Entropy, majorization and thermodynamics in general probabilistic theories


Abstract in English

In this note we lay some groundwork for the resource theory of thermodynamics in general probabilistic theories (GPTs). We consider theories satisfying a purely convex abstraction of the spectral decomposition of density matrices: that every state has a decomposition, with unique probabilities, into perfectly distinguishable pure states. The spectral entropy, and analogues using other Schur-concave functions, can be defined as the entropy of these probabilities. We describe additional conditions under which the outcome probabilities of a fine-grained measurement are majorized by those for a spectral measurement, and therefore the spectral entropy is the measurement entropy (and therefore concave).
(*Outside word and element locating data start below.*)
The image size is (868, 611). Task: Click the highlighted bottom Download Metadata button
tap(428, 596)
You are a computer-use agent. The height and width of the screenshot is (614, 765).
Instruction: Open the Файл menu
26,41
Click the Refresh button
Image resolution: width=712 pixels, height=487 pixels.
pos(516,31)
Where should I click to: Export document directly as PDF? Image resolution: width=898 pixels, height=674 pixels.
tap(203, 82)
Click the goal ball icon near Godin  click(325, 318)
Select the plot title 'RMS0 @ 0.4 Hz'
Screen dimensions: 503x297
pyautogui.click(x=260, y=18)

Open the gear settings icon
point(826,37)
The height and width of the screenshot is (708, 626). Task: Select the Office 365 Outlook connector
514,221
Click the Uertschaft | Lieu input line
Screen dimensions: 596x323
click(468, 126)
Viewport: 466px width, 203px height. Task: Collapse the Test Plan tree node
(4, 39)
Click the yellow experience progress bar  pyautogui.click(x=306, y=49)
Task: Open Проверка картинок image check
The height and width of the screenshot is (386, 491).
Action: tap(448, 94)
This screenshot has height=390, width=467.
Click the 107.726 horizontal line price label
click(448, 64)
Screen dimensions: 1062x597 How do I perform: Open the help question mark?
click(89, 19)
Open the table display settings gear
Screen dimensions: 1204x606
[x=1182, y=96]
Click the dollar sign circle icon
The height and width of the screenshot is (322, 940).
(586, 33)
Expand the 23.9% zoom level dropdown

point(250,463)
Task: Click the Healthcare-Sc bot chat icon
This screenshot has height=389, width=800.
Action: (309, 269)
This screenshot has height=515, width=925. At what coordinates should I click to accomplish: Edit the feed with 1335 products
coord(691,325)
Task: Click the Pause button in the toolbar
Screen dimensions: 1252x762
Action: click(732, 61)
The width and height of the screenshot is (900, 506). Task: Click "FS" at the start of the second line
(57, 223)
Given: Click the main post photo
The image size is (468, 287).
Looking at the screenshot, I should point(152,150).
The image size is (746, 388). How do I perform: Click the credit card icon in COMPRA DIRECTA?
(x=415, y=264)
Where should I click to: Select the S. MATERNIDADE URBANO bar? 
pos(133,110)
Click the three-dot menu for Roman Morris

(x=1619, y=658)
These conditions are (1) projectivity, which abstracts aspects of the Lueders-von Neumann projection postulate in quantum theory, in particular that every face of the state space is the positive part of the image of a certain kind of projection operator called a filter; and (2) symmetry of transition probabilities. The conjunction of these, as shown earlier by Araki, is equivalent to a strong geometric property of the unnormalized state cone known as perfection: that there is an inner product according to which every face of the cone, including the cone itself, is self-dual. Using some assumptions about the thermodynamic cost of certain processes that are partially motivated by our postulates, especially projectivity, we extend von Neumanns argument that the thermodynamic entropy of a quantum system is its spectral entropy to generalized probabilistic systems satisfying spectrality.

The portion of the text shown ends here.